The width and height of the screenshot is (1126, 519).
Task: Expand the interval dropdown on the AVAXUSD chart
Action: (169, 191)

* * *

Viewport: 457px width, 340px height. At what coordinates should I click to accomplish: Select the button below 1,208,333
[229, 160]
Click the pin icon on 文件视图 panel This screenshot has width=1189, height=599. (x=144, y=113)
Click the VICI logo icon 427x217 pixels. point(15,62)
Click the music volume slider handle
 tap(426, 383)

Work order >>
Every line above from the line with "Viewport: 457px width, 340px" to the line with "Click the VICI" is wanted, ends included; write them out exactly and add no other line.

Exercise output >>
Viewport: 457px width, 340px height. At what coordinates should I click to accomplish: Select the button below 1,208,333
[229, 160]
Click the pin icon on 文件视图 panel This screenshot has width=1189, height=599. (x=144, y=113)
Click the VICI logo icon 427x217 pixels. point(15,62)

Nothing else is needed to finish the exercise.